* Dokumen Sumber *
╔══

B.  BERIKAN CINTA KEPADA ALLAH SWT SAJA


Untuk menerangkan hal ini, akan kami ilustrasikan sebagai berikut: Jika kita mempunyai dua orang anak, dimana anak yang pertama jika meminta sesuatu kepada kita tidak pernah meminta secara langsung  atas keperluan sekolahnya. Sedangkan anak yang ke dua ia selalu berkomunikasi kepada kita dan menempatkan kita selayaknya sebagai orang tua. Jika keadaan ini terjadi apa yang kita lakukan? Kepada anak yang pertama tentu kita akan merasa bahwa anak itu tidak menghargai keberadaan kita selaku orang tuanya, sehingga ada kemungkinan kita marah atau tidak menyukai sikap yang dilakukannya. Kepada anak yang kedua, tentu kita akan merasa senang dan tersanjung atas apa-apa yang diperbuat oleh anak tersebut sehingga kitapun akan senang hati memberikan apa yang ia minta atau yang ia butuhkan. Berdasarkan ilustrasi di atas, terjadi dua keadaan yang kontradiktif di dalam diri kita. Di lain sisi,  sebagai orang tua yang bertanggung jawab kepada dua anak tersebut, kita diwajibkan untuk menjaga dan memelihara mereka, akan tetapi akibat perbuatan yang mereka lakukan, maka kitapun akan memberikan sesuatu yang berbeda kepada ke dua anak tersebut. Sekarang jika kita saja berbuat seperti itu, bagaimana dengan ALLAH SWT, jika makhluknya melakukan perbuatan yang sama?


Hai orang-orang yang beriman, Barangsiapa di antara kamu yang murtad dari agamanya, Maka kelak Allah akan mendatangkan suatu kaum yang Allah mencintai mereka dan merekapun mencintaiNya, yang bersikap lemah lembut terhadap orang yang mukmin, yang bersikap keras terhadap orang-orang kafir, yang berjihad dijalan Allah, dan yang tidak takut kepada celaan orang yang suka mencela. Itulah karunia Allah, diberikan-Nya kepada siapa yang dikehendaki-Nya, dan Allah Maha Luas (pemberian-Nya), lagi Maha mengetahui.

╚══

* Data yang Diberikan *
╔══

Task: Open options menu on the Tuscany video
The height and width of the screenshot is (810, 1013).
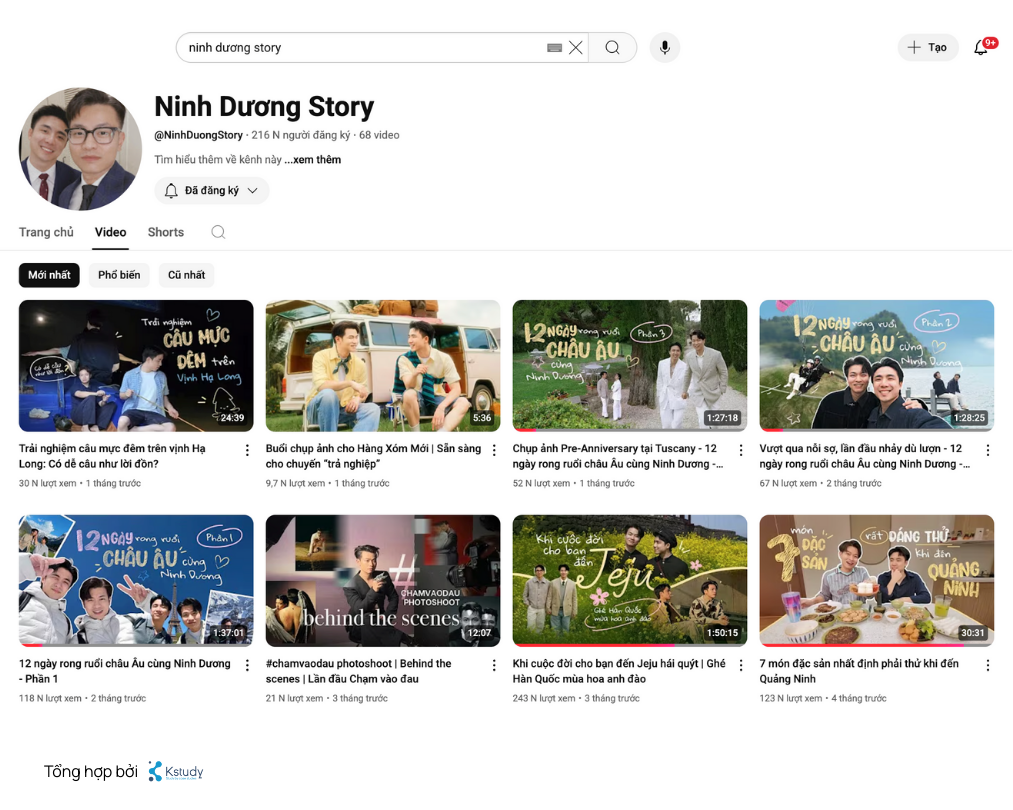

╚══
╔══

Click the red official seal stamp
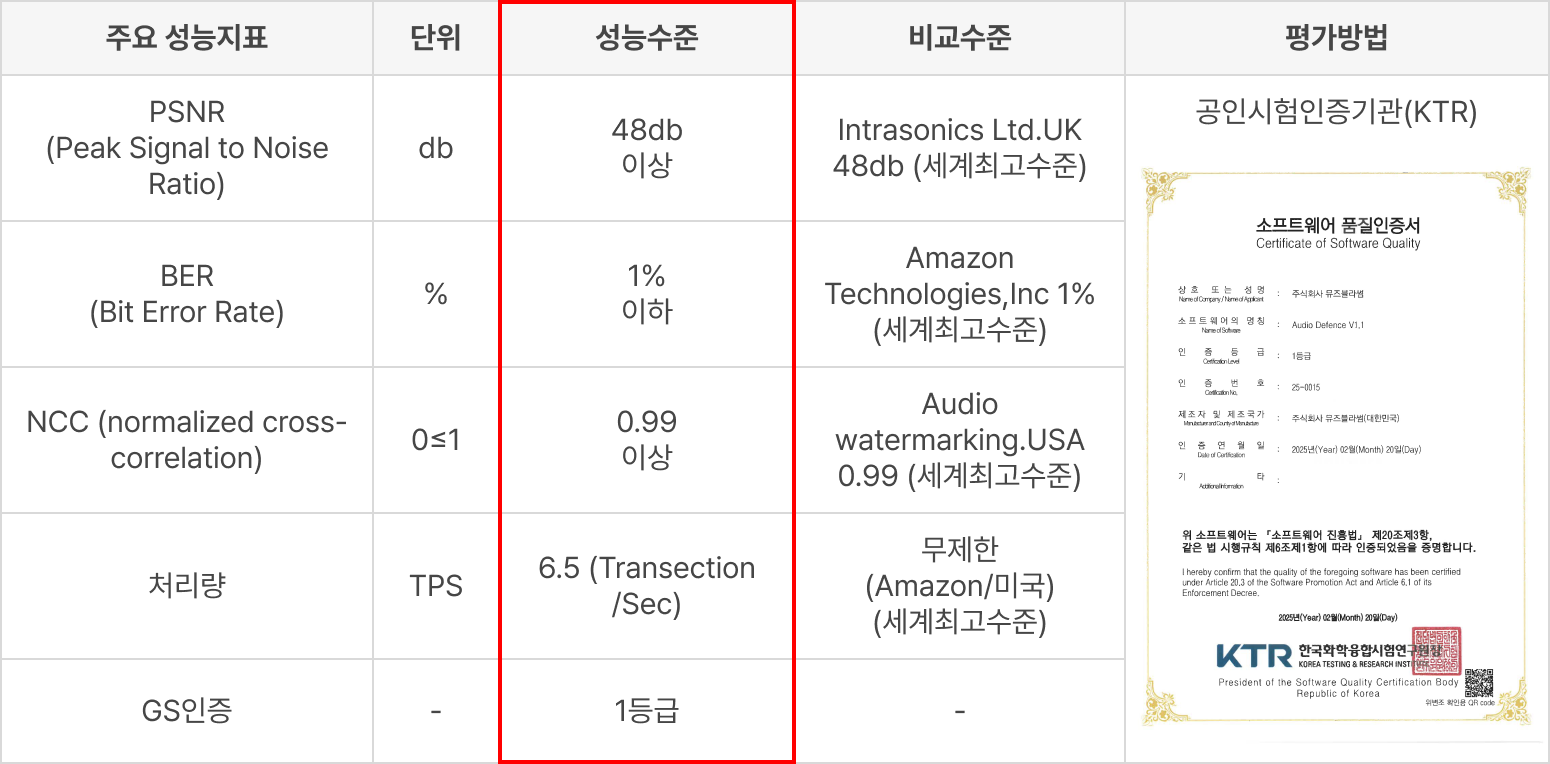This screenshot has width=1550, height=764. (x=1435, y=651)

╚══

* Deskripsi Tugas *
Jawab pertanyaan berikut berdasarkan teks tentang cinta kepada Allah SWT.
(a) Dalam ilustrasi, bagaimana anak pertama meminta keperluan sekolahnya?
(b) Apa yang dengan senang hati diberikan orang tua kepada anak kedua?
(c) Dalam ayat yang dikutip, bagaimana sikap kaum yang dicintai Allah terhadap orang-orang kafir?

* Penyelesaian Tugas *
(a) Anak pertama tidak pernah meminta secara langsung.
(b) Orang tua memberikan apa yang ia minta atau yang ia butuhkan.
(c) Kaum itu bersikap keras terhadap orang-orang kafir.